◆ Directive ◆
Reproduce the rows below verbatim, from the first line through the line containing "Looking at the", including both of those lines.

◆ Provided entries ◆
========================================================================

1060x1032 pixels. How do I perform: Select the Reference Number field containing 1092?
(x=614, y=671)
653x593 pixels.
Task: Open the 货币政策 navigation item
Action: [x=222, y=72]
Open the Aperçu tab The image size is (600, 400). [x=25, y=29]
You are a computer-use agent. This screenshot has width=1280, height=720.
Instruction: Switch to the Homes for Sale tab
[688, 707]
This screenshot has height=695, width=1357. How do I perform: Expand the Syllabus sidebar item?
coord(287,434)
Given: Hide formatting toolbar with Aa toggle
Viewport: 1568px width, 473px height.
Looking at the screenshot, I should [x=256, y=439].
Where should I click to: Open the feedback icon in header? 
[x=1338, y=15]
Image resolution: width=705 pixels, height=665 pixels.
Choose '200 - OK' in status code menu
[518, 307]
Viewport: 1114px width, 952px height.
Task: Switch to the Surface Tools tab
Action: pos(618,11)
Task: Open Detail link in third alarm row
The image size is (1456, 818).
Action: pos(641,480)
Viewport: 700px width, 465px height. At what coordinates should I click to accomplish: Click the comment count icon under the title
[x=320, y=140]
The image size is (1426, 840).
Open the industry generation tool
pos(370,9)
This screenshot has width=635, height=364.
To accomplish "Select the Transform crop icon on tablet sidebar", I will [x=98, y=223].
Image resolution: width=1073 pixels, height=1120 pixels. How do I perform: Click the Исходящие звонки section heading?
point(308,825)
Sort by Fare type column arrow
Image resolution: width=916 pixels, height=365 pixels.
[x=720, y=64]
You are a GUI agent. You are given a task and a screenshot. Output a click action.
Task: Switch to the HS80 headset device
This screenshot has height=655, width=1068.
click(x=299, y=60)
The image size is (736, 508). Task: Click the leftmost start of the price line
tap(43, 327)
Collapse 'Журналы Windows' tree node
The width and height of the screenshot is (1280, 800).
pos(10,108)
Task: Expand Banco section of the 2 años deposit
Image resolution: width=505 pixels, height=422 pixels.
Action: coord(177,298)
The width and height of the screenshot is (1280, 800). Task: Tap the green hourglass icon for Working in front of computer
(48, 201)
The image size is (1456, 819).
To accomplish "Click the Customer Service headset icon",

========================================================================

◆ The output ◆
1060x1032 pixels. How do I perform: Select the Reference Number field containing 1092?
(x=614, y=671)
653x593 pixels.
Task: Open the 货币政策 navigation item
Action: [x=222, y=72]
Open the Aperçu tab The image size is (600, 400). [x=25, y=29]
You are a computer-use agent. This screenshot has width=1280, height=720.
Instruction: Switch to the Homes for Sale tab
[688, 707]
This screenshot has height=695, width=1357. How do I perform: Expand the Syllabus sidebar item?
coord(287,434)
Given: Hide formatting toolbar with Aa toggle
Viewport: 1568px width, 473px height.
Looking at the screenshot, I should [x=256, y=439].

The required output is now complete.